# [Text]
Genetic information within messenger RNA (mRNA) is translated into protein by the ribosome, a highly conserved macromolecular RNA-protein assembly (70S in bacteria; 80S in eukaryotes) consisting of two asymmetric subunits (30S and 50S in bacteria; 40S and 60S in eukaryotes). The ribosome decodes the mRNA sequence in discrete codon steps during the elongation cycle of protein synthesis using transfer RNA (tRNA) substrates. In all domains of life, three classical tRNA binding sites exist within the ribosome created by the interface of the two ribosomal subunits: the Aminoacyl (A), Peptidyl (P) and Exit (E) sites. The L-shaped, 25kDa tRNA substrate serves as an adaptor molecule by bridging the functional centers of the small and large subunit responsible for decoding and peptidyl transferase (PTC) activities, respectively (Frank and Spahn, 2006; Ramakrishnan, 2002).

The ribosome actively synthesizes proteins during the elongation cycle of translation through three sequential reactions: (i) decoding, which leads to A-site occupation by an aminoacyl-tRNA (aa-tRNA); (ii) peptide bond formation, which generates a pre-translocation (PRE) complex bearing deacylated tRNA in the P site and peptidyl-tRNA in the A site; and (iii) translocation of A and P site tRNAs to the P and E sites, respectively –a multistep process resulting in a post-translocation (POST) state. The activation barriers for spontaneous PRE and POST complex formation are relatively high (Schilling-Bartetzko et al., 1992). In order to achieve rapid rates of protein synthesis in the cell, both PRE and POST ribosome complex formation are catalyzed by two conserved GTPases: elongation factors EF-Tu and EF-G, respectively (eEF1A and eEF2 in eukaryotes).

A tRNA molecule moves through the ribosome during sequential elongation cycles, first entering the A site and then translocating via the P site to the E site, where it is released. Understanding this multistep process has been expanded by the detection of hybrid states of tRNA binding (Moazed and Noller, 1989). Hybrid tRNA positions are defined by a spontaneous movement of A- and P-site tRNAs in the direction of translocation on the large ribosomal subunit, while the anticodon portions of tRNA remain fixed with respect to the small subunit (A/P and P/E hybrid sites, respectively). Hybrid tRNA configurations have been suggested to serve as bona fide intermediates in the translocation process by lowering the activation barrier for translocation (Dorner et al., 2006; Semenkov et al., 2000). Importantly, single-molecule fluorescence resonance energy transfer (smFRET) imaging has revealed the intrinsically dynamic nature of the bacterial PRE complex in which A- and P-site tRNAs reversibly exchange between classical and hybrid configurations by both coupled and independent motions on the sub-second time scale (Blanchard et al., 2004; Kim et al., 2007; Munro et al., 2007). tRNA translocation converts the dynamic PRE state to the POST state and re-establishes classical tRNA positioning in P/P and E/E sites by moving the adjacent anticodon elements of A- and P-site tRNAs, along with mRNA, with respect to the 30S subunit.

# [Data extract]

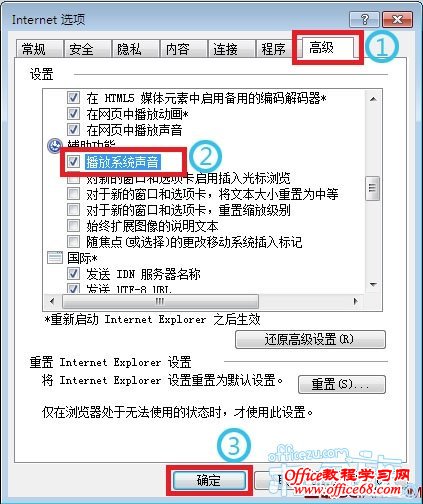Viewport: 423px width, 504px height.
Task: Click the horizontal scroll right arrow
Action: click(x=355, y=301)
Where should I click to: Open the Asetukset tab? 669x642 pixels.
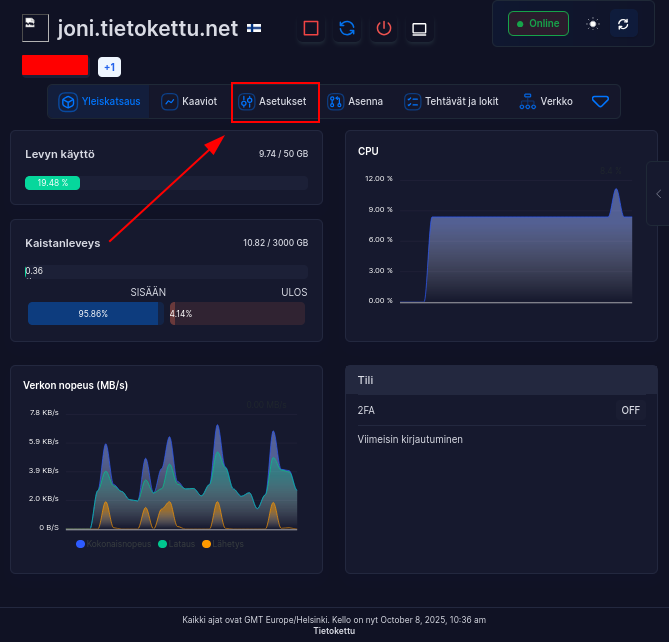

# [Brief]
Continue the passage on tRNA movement through the ribosome, picking up after its final sentence.

# [Response area]
The process of translation is facilitated by large-scale conformational changes in the ribosome, including a dramatic, ratchet-like inter-subunit rearrangement (RSR) (Frank and Agrawal, 2000). Initially, such events were associated with the binding of translation factors, especially EF-G (Frank and Agrawal, 2000; Valle et al., 2003). More recently, evidence supporting the spontaneous nature of conformational modes within ribosomal complexes was provided by smFRET experiments and multiparticle cryo-EM investigations. These data have shown that A- and P-site tRNAs spontaneously fluctuate between classical and hybrid configurations in a manner that is loosely coupled to inter-subunit rotation (Cornish et al., 2008; Marshall et al., 2008; Munro et al., 2010a).

Structural characterizations of hybrid tRNA configurations have been hampered by their transient nature. However, recent multiparticle cryo-EM investigations of the bacterial PRE complex have revealed that non-rotated and rotated subunit arrangements of the ribosome as well as classical and hybrid tRNA positions (Agirrezabala et al., 2008; Fischer et al., 2010; Julian et al., 2008). Conformational heterogeneities are also present in bacterial ribosome•EF-G complexes, where a mixture of PRE and POST translocation intermediates containing inter-and intra-subunit hybrid state tRNA configurations have been identified (Ratje et al., 2010). Taken together, these findings suggest a metastable energy landscape view of ribosome function (Munro et al., 2009), where rather than displaying a single, “unique” structure, compositionally defined ribosomal complexes exhibit dynamic heterogeneities that reflect an exchange between distinct, functionally relevant structural configurations.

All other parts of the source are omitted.